*** Block opens ***
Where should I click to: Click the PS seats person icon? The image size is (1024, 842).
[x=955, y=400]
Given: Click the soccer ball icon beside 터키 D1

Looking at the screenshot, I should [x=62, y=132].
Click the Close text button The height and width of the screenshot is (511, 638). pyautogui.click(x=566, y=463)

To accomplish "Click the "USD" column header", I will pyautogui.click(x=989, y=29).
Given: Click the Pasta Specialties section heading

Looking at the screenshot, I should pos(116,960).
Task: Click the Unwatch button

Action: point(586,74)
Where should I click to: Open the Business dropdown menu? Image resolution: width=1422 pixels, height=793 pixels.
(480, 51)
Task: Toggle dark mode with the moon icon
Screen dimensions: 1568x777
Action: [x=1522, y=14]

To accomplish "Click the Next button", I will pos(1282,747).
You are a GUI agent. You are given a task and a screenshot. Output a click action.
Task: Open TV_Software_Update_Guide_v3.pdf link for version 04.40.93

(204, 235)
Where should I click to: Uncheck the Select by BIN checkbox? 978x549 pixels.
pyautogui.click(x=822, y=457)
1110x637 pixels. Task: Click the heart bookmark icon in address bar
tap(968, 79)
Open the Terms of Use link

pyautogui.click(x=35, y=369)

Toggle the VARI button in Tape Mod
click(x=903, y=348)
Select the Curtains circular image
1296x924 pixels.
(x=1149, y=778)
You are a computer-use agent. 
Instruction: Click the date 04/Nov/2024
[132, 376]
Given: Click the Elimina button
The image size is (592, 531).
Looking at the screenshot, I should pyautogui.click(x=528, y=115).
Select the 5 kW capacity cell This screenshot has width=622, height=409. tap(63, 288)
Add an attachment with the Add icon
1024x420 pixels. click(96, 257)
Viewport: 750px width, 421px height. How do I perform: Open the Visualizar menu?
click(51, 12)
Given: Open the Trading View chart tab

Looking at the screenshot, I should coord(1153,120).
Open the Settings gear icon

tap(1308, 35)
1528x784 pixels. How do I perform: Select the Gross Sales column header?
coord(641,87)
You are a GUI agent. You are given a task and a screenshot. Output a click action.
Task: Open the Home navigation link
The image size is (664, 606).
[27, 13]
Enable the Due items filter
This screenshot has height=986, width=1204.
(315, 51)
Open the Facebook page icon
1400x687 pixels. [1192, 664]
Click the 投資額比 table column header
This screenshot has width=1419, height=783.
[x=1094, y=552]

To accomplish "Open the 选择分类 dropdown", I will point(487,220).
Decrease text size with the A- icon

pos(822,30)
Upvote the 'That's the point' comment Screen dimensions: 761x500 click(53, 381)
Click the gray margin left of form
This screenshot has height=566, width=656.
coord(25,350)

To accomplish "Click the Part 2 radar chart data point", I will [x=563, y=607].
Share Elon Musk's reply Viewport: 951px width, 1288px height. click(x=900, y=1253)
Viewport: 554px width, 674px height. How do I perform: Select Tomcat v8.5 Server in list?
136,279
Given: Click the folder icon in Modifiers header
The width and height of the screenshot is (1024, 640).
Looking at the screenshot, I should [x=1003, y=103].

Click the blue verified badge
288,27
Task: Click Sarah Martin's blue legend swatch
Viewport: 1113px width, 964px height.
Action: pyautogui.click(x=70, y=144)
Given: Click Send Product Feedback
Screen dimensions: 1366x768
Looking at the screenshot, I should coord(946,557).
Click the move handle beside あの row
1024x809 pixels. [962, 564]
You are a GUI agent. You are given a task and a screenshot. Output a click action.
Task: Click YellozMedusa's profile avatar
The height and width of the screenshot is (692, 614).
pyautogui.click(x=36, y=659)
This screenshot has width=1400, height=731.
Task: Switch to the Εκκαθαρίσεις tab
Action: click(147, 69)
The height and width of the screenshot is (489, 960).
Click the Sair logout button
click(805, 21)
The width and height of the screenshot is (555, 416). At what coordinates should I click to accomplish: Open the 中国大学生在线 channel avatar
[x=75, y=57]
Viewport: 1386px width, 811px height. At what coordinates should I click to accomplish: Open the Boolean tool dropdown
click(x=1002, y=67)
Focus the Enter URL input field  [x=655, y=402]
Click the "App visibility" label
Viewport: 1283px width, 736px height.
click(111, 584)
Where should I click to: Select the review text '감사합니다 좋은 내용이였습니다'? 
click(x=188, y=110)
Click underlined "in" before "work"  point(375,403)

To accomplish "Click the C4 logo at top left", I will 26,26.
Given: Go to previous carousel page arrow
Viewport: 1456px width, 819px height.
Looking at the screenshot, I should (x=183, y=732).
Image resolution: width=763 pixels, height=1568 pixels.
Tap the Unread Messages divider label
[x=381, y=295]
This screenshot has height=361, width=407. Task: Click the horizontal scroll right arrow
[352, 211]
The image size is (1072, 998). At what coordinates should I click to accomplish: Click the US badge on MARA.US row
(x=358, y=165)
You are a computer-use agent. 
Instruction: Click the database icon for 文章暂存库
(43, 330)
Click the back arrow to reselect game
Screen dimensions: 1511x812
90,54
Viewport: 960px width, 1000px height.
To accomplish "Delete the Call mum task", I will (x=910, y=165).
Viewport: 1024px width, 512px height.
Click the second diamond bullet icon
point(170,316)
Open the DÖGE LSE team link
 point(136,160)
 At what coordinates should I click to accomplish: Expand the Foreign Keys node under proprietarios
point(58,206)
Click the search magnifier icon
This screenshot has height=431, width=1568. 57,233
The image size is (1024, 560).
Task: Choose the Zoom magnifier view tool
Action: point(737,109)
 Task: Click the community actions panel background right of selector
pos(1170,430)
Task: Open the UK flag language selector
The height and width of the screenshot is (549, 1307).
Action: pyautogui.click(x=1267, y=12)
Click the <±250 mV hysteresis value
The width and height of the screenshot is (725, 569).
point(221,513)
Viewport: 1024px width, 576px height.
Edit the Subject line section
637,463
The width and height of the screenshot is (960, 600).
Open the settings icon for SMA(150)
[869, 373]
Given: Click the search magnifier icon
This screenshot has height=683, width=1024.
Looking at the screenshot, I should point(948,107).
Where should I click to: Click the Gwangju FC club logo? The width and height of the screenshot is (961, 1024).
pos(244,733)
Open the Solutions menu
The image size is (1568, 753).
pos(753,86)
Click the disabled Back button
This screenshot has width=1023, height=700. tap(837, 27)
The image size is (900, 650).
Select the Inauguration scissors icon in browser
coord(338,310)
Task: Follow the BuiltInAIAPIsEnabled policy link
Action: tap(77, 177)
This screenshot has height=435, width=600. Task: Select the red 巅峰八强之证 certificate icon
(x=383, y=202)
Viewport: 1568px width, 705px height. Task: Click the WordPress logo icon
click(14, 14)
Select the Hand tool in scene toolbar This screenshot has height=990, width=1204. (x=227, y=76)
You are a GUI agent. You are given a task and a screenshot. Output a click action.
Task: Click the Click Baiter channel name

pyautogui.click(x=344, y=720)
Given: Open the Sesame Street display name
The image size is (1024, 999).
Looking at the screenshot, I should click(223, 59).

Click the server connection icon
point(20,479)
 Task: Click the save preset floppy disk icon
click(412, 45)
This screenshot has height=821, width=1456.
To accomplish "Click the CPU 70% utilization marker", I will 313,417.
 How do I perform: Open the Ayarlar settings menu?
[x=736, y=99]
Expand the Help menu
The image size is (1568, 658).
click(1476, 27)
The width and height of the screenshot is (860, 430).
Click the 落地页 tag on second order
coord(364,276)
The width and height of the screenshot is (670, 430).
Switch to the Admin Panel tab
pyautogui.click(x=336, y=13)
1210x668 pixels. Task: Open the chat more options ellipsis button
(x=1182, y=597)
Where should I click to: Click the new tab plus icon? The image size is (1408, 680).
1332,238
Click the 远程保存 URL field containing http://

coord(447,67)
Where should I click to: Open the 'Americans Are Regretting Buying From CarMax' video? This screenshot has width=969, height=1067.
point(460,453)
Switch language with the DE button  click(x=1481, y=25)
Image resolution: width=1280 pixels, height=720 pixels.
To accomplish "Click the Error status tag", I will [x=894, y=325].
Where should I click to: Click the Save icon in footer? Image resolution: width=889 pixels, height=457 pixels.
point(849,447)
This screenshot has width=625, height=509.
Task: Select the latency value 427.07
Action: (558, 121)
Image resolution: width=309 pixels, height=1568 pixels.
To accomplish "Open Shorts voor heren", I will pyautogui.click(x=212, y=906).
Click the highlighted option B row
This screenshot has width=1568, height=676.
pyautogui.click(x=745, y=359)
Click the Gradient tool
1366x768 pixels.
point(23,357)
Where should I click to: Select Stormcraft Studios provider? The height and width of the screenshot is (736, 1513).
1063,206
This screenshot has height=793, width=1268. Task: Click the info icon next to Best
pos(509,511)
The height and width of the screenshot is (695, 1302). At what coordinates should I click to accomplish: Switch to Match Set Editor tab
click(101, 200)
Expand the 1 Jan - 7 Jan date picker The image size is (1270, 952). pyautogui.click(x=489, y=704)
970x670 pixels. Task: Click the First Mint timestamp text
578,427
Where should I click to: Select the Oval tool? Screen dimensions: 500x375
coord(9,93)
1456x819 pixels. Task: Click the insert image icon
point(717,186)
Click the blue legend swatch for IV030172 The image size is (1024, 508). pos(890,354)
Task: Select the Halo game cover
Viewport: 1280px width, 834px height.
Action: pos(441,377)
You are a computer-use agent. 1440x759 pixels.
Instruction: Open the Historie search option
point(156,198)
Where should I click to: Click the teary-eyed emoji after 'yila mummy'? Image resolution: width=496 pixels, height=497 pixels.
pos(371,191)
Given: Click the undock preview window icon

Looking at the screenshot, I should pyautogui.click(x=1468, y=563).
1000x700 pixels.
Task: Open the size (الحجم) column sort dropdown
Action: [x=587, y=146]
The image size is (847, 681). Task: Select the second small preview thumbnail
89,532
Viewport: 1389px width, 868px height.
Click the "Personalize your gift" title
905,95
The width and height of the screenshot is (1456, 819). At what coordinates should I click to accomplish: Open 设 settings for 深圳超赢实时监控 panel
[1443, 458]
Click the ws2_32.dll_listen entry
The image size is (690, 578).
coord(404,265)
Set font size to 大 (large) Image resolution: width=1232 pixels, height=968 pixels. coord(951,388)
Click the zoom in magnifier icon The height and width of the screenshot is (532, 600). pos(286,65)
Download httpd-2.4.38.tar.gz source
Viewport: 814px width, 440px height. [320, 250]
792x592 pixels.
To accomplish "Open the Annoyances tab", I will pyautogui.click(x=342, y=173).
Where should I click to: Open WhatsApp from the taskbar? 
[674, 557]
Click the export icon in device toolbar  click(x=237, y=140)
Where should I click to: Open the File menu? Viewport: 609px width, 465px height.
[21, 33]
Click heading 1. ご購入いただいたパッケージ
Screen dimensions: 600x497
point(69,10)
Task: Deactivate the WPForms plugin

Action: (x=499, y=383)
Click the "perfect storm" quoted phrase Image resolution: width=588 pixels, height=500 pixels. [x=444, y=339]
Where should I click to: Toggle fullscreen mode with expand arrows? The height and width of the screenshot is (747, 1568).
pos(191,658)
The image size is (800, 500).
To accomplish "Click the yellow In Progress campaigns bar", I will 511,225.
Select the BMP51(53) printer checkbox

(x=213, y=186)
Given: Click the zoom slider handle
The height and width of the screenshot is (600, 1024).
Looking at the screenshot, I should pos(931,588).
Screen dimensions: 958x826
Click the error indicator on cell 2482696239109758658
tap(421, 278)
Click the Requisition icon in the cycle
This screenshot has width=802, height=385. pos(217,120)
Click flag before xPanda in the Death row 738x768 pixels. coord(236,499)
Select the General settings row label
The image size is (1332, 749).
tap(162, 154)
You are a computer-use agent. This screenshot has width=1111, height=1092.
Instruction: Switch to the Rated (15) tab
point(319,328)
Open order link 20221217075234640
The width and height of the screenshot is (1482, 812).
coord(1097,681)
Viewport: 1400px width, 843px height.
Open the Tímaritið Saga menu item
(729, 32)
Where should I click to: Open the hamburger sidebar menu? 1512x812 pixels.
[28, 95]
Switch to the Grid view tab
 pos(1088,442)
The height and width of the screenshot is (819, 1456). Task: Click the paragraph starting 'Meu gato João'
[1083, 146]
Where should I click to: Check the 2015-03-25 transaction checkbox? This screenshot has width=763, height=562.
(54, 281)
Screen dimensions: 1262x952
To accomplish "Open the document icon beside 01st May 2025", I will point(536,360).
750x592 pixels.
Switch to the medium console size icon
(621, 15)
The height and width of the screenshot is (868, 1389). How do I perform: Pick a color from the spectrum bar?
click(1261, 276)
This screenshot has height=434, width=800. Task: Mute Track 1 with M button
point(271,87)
*** Block closes ***
Take the lines above from the one containing "Where should I click to: Open WhatsApp" to the one containing "Given: Click the zoom slider handle" and retype them exactly, both ends included, with nothing added.

Where should I click to: Open WhatsApp from the taskbar? 
[674, 557]
Click the export icon in device toolbar  click(x=237, y=140)
Where should I click to: Open the File menu? Viewport: 609px width, 465px height.
[21, 33]
Click heading 1. ご購入いただいたパッケージ
Screen dimensions: 600x497
point(69,10)
Task: Deactivate the WPForms plugin

Action: (x=499, y=383)
Click the "perfect storm" quoted phrase Image resolution: width=588 pixels, height=500 pixels. [x=444, y=339]
Where should I click to: Toggle fullscreen mode with expand arrows? The height and width of the screenshot is (747, 1568).
pos(191,658)
The image size is (800, 500).
To accomplish "Click the yellow In Progress campaigns bar", I will 511,225.
Select the BMP51(53) printer checkbox

(x=213, y=186)
Given: Click the zoom slider handle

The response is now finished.